[Description of the task]
When you restate the entries that follow, keep every word exactly and drop the pictures.

[Extracted data]

================

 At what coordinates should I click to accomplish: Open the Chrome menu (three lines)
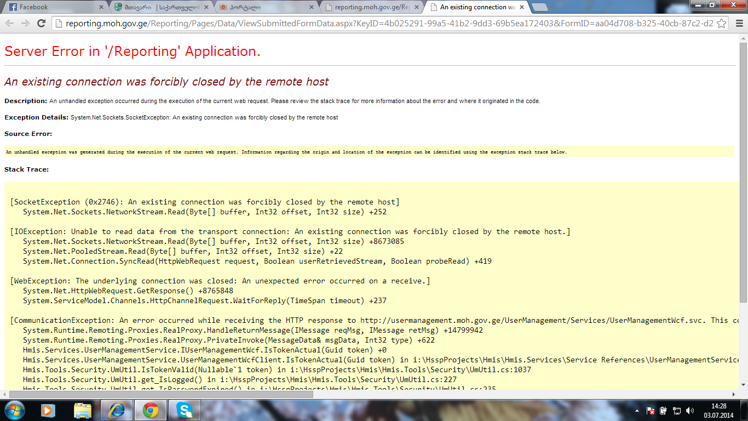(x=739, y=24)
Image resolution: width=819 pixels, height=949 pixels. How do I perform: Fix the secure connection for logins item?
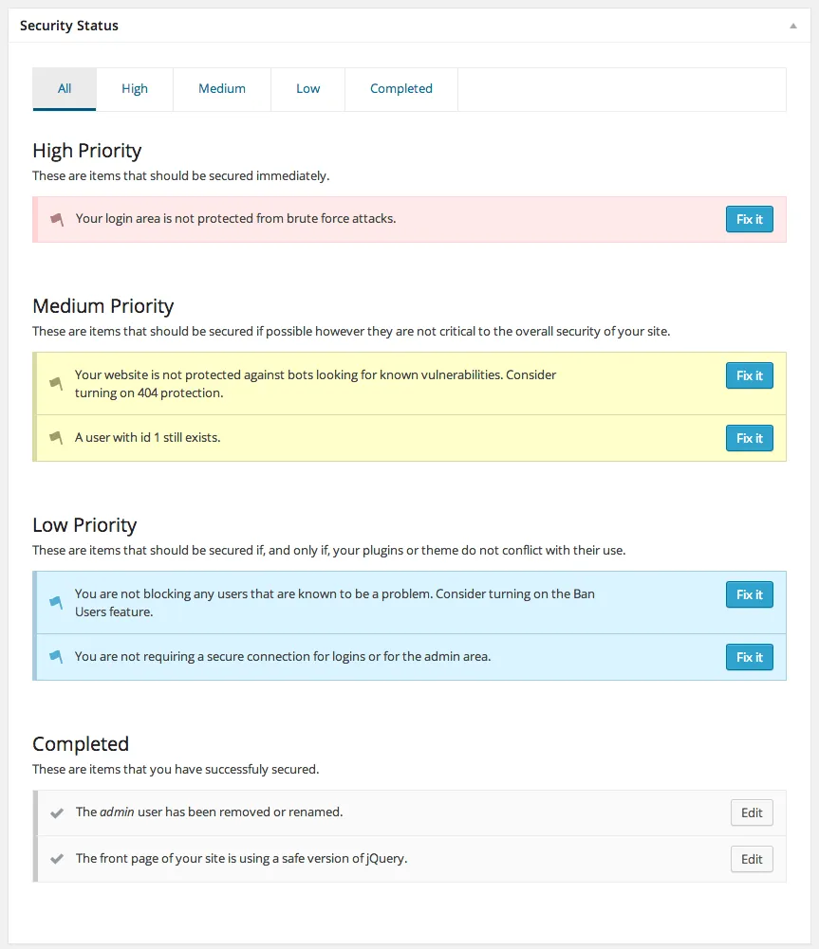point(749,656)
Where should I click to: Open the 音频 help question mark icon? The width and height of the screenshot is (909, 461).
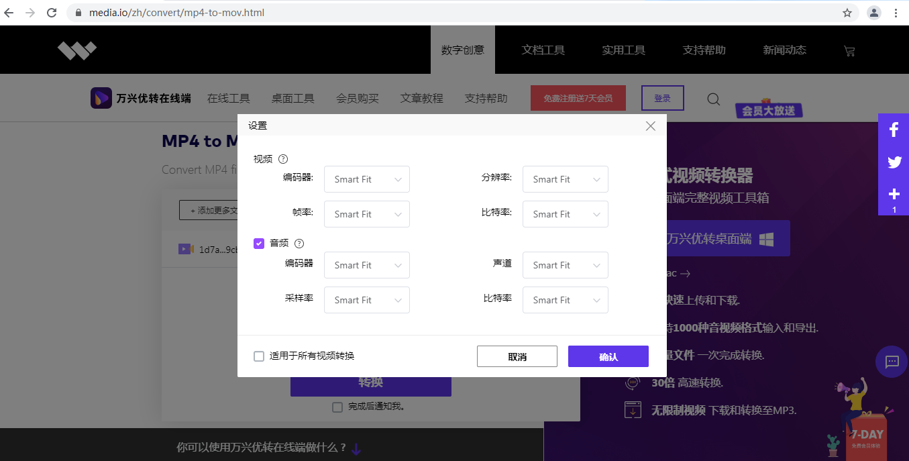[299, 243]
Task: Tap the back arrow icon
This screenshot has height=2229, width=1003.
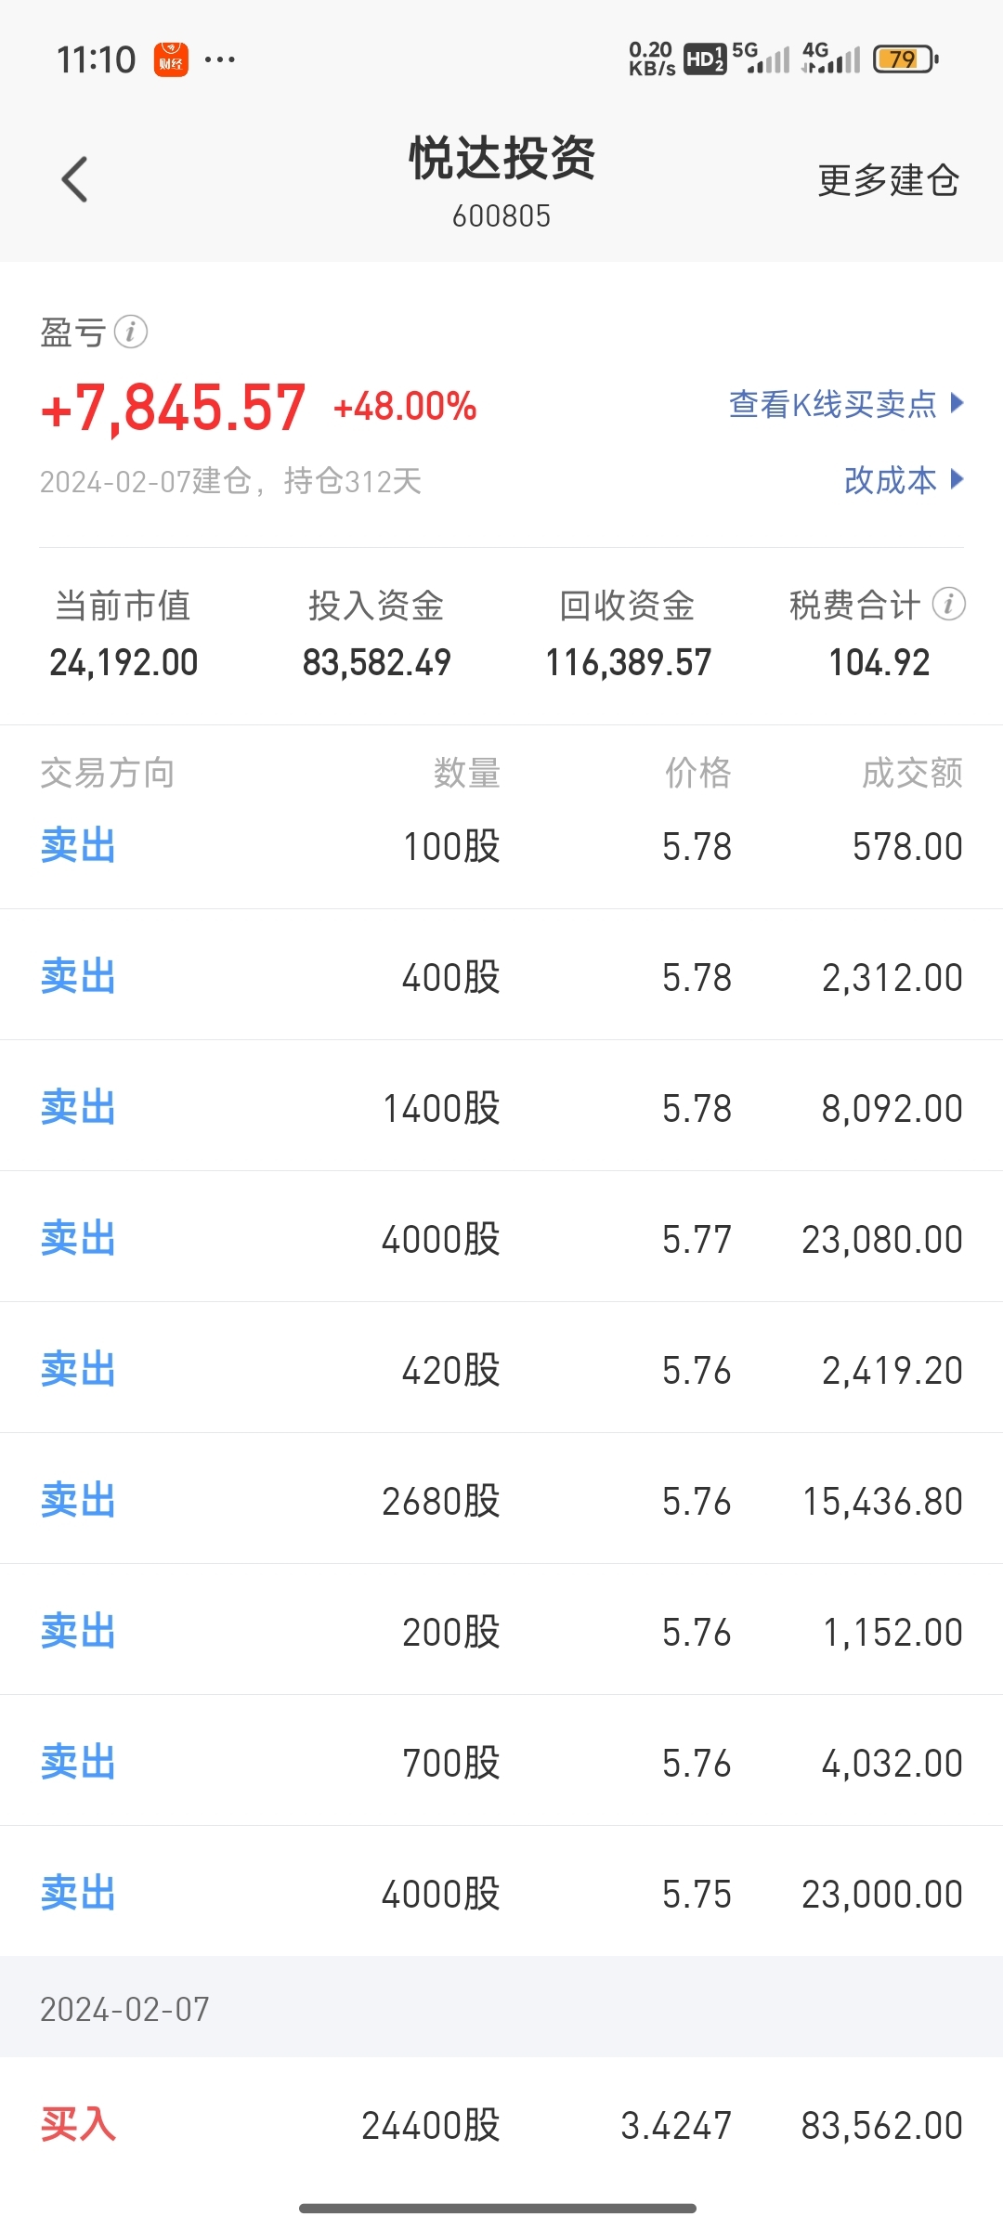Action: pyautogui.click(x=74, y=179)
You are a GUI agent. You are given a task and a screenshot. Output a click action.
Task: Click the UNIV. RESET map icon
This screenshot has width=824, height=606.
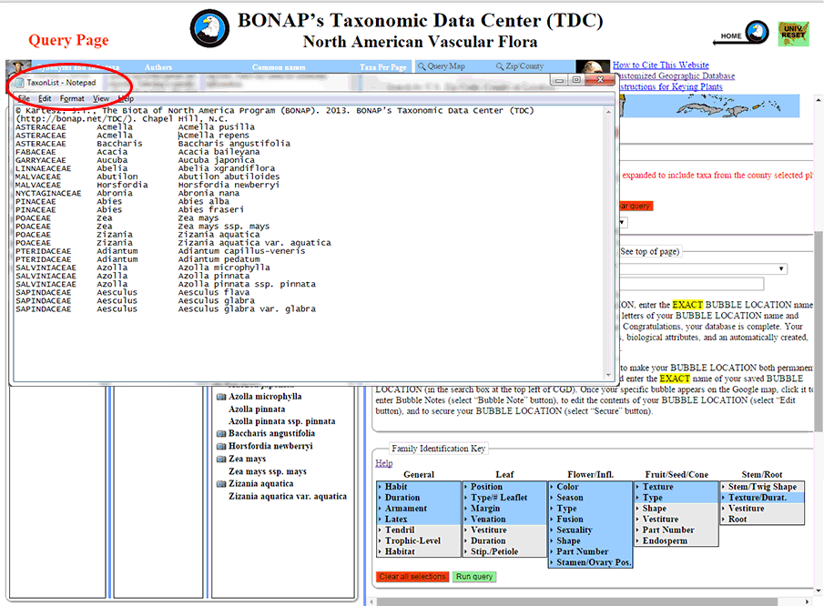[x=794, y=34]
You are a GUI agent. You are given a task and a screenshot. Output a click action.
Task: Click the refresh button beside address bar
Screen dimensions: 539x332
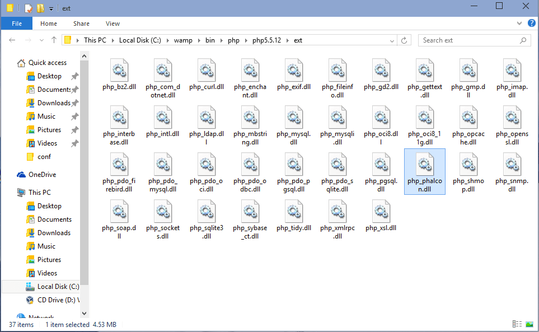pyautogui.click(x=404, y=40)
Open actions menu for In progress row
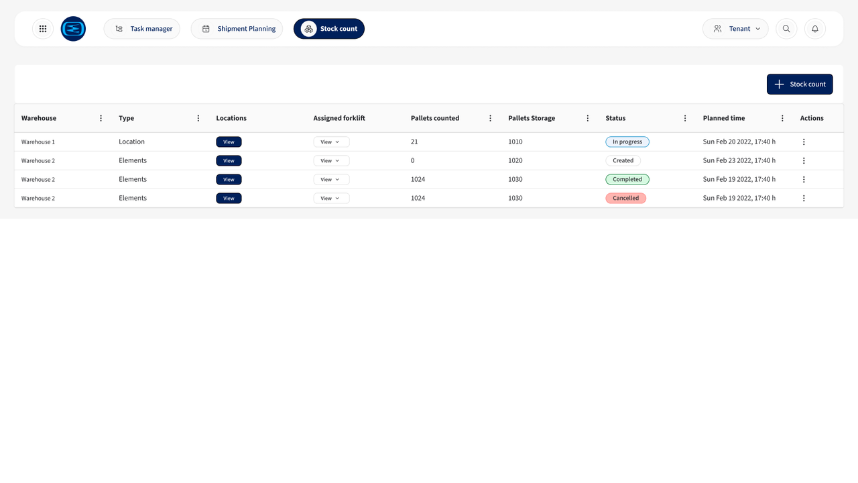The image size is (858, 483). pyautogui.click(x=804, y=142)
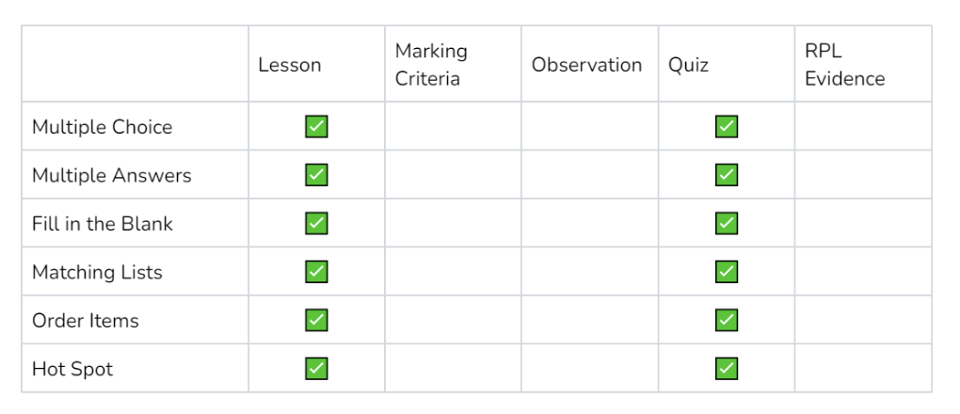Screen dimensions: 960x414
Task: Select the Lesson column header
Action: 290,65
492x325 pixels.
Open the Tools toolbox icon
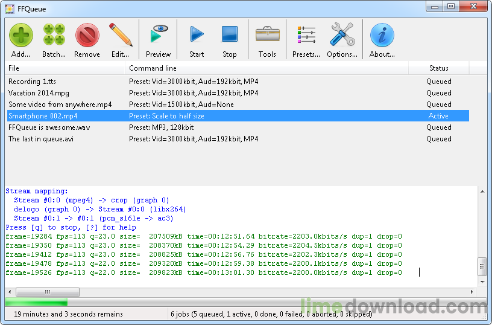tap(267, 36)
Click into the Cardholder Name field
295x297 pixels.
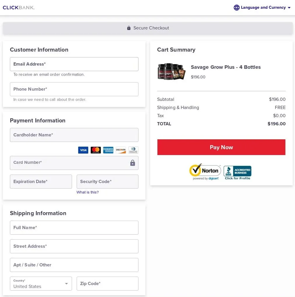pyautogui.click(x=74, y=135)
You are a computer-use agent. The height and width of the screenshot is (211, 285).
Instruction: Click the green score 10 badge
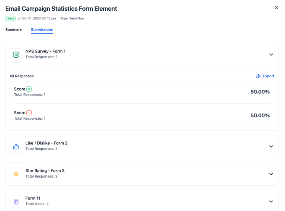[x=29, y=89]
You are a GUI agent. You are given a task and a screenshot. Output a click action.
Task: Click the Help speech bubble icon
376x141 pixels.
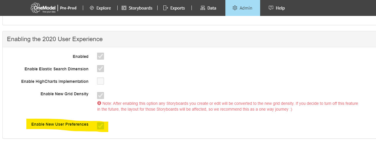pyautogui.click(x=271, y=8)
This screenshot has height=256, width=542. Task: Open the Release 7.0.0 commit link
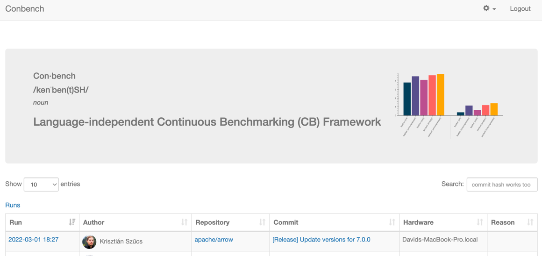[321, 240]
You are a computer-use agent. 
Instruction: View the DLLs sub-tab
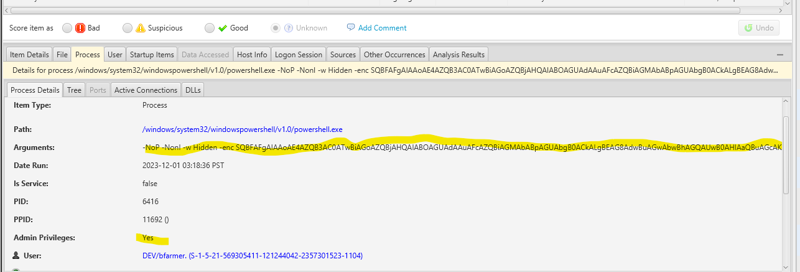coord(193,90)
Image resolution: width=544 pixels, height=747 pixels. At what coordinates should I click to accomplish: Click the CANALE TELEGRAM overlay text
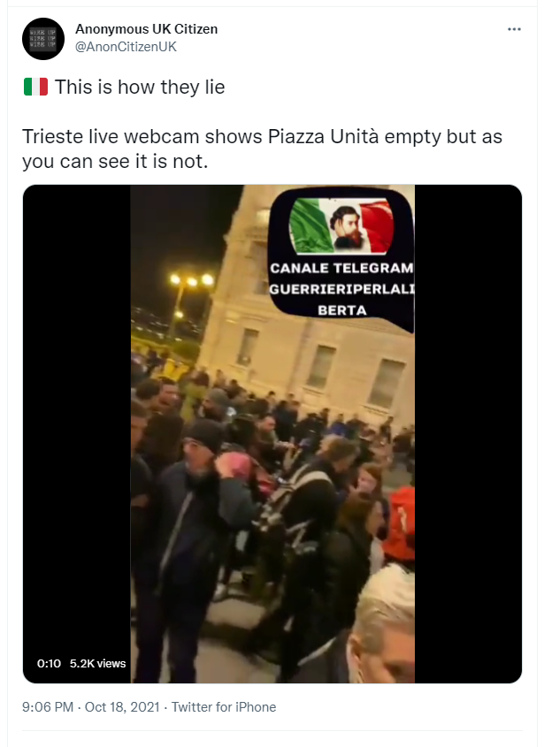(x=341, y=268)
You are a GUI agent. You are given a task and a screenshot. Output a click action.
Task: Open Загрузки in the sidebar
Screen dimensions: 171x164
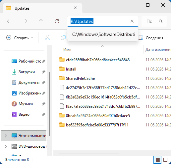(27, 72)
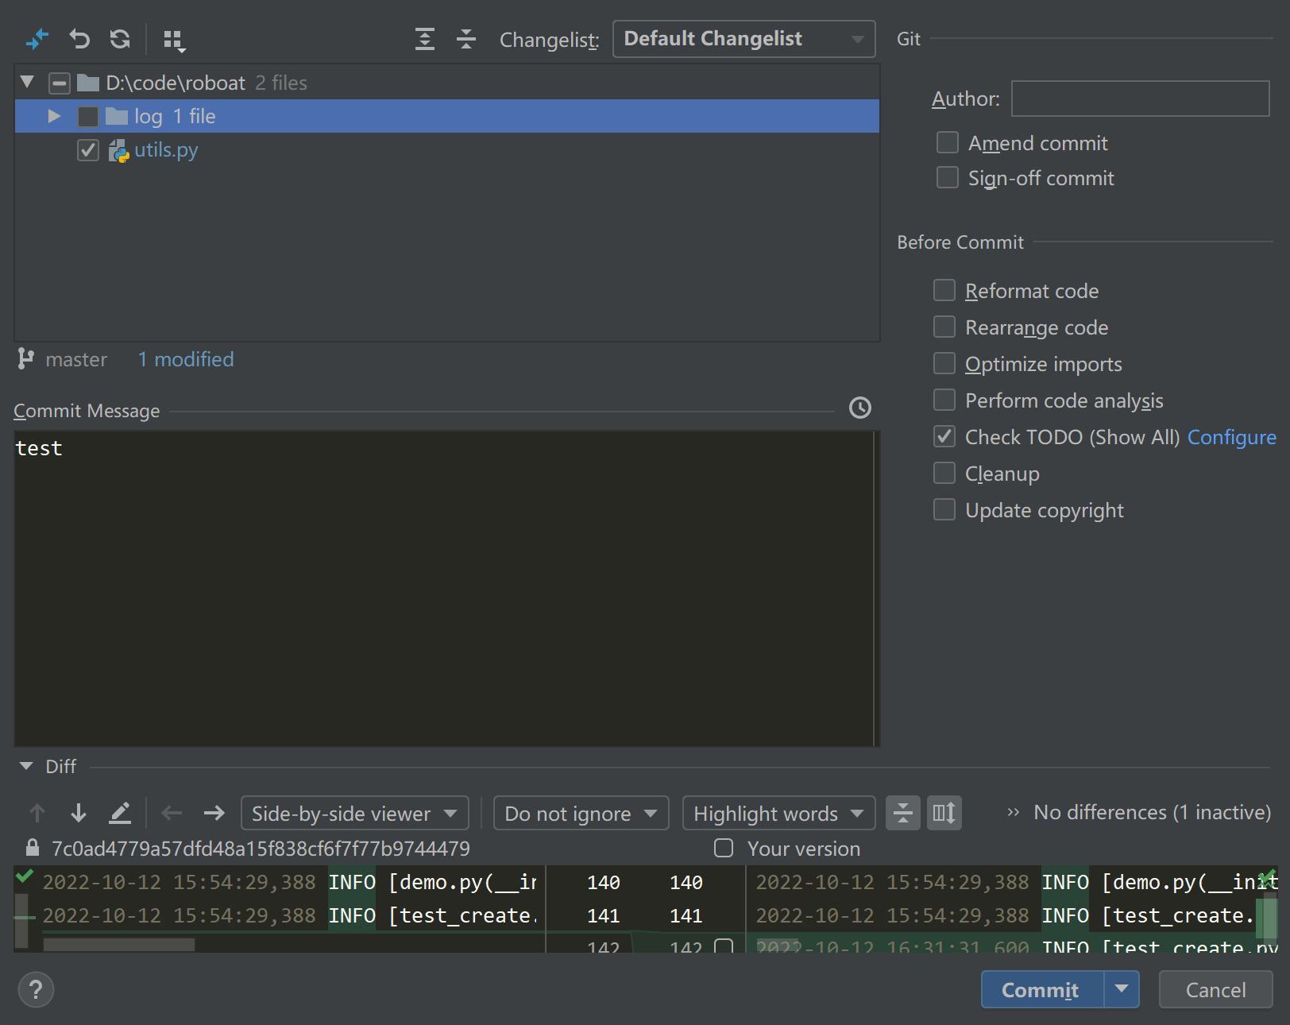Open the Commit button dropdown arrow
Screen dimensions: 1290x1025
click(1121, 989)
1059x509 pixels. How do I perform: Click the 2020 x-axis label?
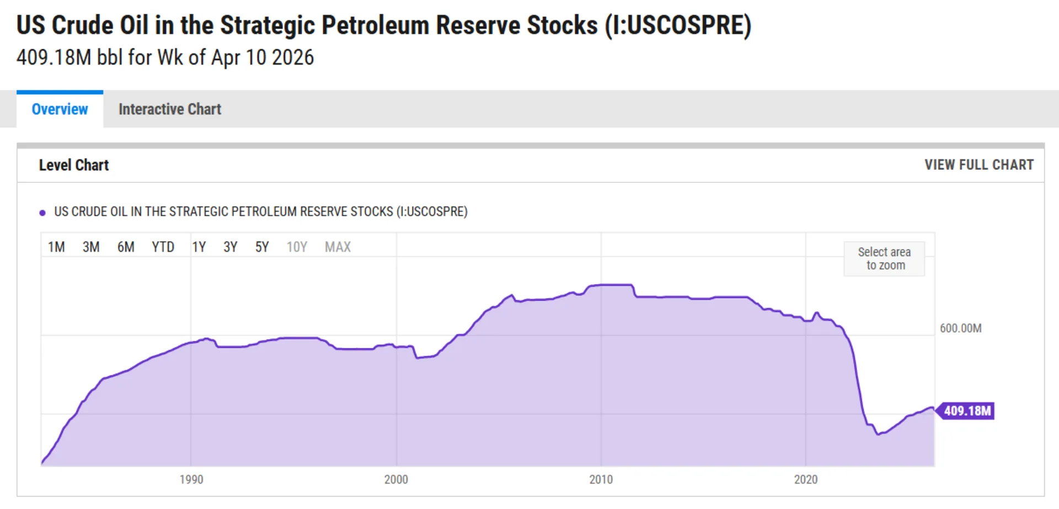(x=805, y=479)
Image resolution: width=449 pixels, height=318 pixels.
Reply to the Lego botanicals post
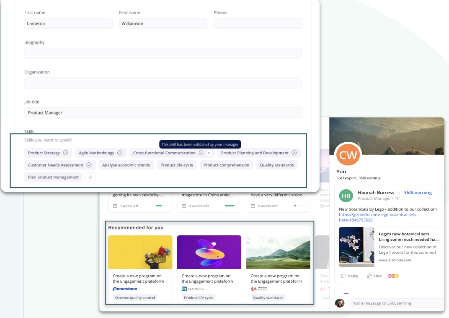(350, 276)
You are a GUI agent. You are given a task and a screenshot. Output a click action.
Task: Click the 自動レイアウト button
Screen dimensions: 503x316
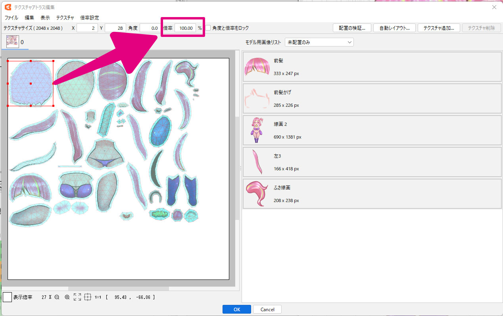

================

[Expected answer]
 At what coordinates should I click to accomplish: Open the Chrome menu (three lines)
(x=739, y=24)
Image resolution: width=819 pixels, height=949 pixels. How do I perform: Fix the secure connection for logins item?
point(749,656)
Where should I click to: Open the 音频 help question mark icon? The width and height of the screenshot is (909, 461).
[299, 243]
Task: Tap the back arrow icon
This screenshot has height=2229, width=1003.
Action: pyautogui.click(x=74, y=179)
You are a GUI agent. You are given a task and a screenshot. Output a click action.
Task: Click the UNIV. RESET map icon
This screenshot has width=824, height=606.
[x=794, y=34]
You are a GUI agent. You are given a task and a screenshot. Output a click action.
Task: Click the refresh button beside address bar
Screen dimensions: 539x332
pyautogui.click(x=404, y=40)
Open actions menu for In progress row
The image size is (858, 483). pyautogui.click(x=804, y=142)
Screen dimensions: 960x414
Task: Select the Lesson column header
Action: 290,65
492x325 pixels.
Open the Tools toolbox icon
tap(267, 36)
Click into the Cardholder Name field
295x297 pixels.
pyautogui.click(x=74, y=135)
You are a computer-use agent. The height and width of the screenshot is (211, 285).
Instruction: Click the green score 10 badge
[x=29, y=89]
You are a GUI agent. You are given a task and a screenshot. Output a click action.
Task: Click the Help speech bubble icon
376x141 pixels.
pyautogui.click(x=271, y=8)
This screenshot has height=256, width=542. Task: Open the Release 7.0.0 commit link
[321, 240]
You are a computer-use agent. 
Instruction: View the DLLs sub-tab
coord(193,90)
Image resolution: width=544 pixels, height=747 pixels. At what coordinates should I click to accomplish: Click the CANALE TELEGRAM overlay text
(x=341, y=268)
You are a GUI agent. You are given a task and a screenshot. Output a click action.
Task: Open Загрузки in the sidebar
Screen dimensions: 171x164
(27, 72)
Open the Commit button dropdown arrow
Screen dimensions: 1290x1025
click(1121, 989)
1059x509 pixels. How do I perform: Click the 2020 x-axis label?
(x=805, y=479)
Image resolution: width=449 pixels, height=318 pixels.
Reply to the Lego botanicals post
(350, 276)
You are a GUI agent. You are given a task and a screenshot. Output a click action.
Task: Click the 自動レイアウト button
Screen dimensions: 503x316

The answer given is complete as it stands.